WHAT THE TASK REQUIRES: Rewrite the data below, substituting "Screen size" for every "Image resolution" and leaving everything else unchanged.

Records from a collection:
>>>

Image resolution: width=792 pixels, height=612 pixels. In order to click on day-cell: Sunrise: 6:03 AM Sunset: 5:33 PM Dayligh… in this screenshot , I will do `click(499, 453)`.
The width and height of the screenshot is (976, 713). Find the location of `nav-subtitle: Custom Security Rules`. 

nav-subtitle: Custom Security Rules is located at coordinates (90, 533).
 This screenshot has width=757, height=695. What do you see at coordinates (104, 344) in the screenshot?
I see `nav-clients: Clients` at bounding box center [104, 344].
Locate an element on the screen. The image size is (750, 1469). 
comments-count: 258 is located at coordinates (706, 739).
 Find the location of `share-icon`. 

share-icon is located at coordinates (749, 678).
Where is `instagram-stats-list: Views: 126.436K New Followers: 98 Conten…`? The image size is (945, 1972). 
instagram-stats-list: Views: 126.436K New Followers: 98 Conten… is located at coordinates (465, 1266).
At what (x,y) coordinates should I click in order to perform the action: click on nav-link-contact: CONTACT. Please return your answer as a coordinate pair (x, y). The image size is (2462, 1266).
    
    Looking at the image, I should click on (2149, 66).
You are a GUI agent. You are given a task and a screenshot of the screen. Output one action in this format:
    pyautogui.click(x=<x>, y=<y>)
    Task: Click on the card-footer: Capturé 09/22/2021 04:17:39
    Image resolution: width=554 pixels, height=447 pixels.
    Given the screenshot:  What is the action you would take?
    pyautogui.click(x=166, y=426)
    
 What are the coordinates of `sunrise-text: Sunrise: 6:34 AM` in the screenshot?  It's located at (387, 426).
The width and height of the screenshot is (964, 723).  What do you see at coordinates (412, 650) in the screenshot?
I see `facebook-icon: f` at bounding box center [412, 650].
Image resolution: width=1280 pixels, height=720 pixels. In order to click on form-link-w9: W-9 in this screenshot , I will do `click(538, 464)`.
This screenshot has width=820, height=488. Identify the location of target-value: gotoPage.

<<<

COMPLETED TASK:
Screen size: width=792 pixels, height=612 pixels. In order to click on day-cell: Sunrise: 6:03 AM Sunset: 5:33 PM Dayligh… in this screenshot , I will do `click(499, 453)`.
The width and height of the screenshot is (976, 713). Find the location of `nav-subtitle: Custom Security Rules`. 

nav-subtitle: Custom Security Rules is located at coordinates (90, 533).
 This screenshot has width=757, height=695. What do you see at coordinates (104, 344) in the screenshot?
I see `nav-clients: Clients` at bounding box center [104, 344].
Locate an element on the screen. The image size is (750, 1469). 
comments-count: 258 is located at coordinates (706, 739).
 Find the location of `share-icon`. 

share-icon is located at coordinates (749, 678).
Where is `instagram-stats-list: Views: 126.436K New Followers: 98 Conten…`? The image size is (945, 1972). 
instagram-stats-list: Views: 126.436K New Followers: 98 Conten… is located at coordinates (465, 1266).
At what (x,y) coordinates should I click in order to perform the action: click on nav-link-contact: CONTACT. Please return your answer as a coordinate pair (x, y). The image size is (2462, 1266).
    
    Looking at the image, I should click on (2149, 66).
You are a GUI agent. You are given a task and a screenshot of the screen. Output one action in this format:
    pyautogui.click(x=<x>, y=<y>)
    Task: Click on the card-footer: Capturé 09/22/2021 04:17:39
    Screen size: width=554 pixels, height=447 pixels.
    Given the screenshot:  What is the action you would take?
    pyautogui.click(x=166, y=426)
    
 What are the coordinates of `sunrise-text: Sunrise: 6:34 AM` in the screenshot?  It's located at (387, 426).
The width and height of the screenshot is (964, 723).  What do you see at coordinates (412, 650) in the screenshot?
I see `facebook-icon: f` at bounding box center [412, 650].
Screen size: width=1280 pixels, height=720 pixels. In order to click on form-link-w9: W-9 in this screenshot , I will do `click(538, 464)`.
This screenshot has width=820, height=488. Identify the location of target-value: gotoPage.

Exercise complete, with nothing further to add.